• Given data
● ● ● ● ● ● ●

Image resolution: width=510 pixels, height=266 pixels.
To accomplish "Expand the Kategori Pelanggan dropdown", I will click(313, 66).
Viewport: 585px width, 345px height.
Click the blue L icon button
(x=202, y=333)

● ● ● ● ● ● ●

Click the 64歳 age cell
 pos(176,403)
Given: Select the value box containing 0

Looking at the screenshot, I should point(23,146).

● ● ● ● ● ● ●

• Task to complete
Which lines of the material contain the string "width"? List each of them.

• Answer area
Image resolution: width=510 pixels, height=266 pixels.
Viewport: 585px width, 345px height.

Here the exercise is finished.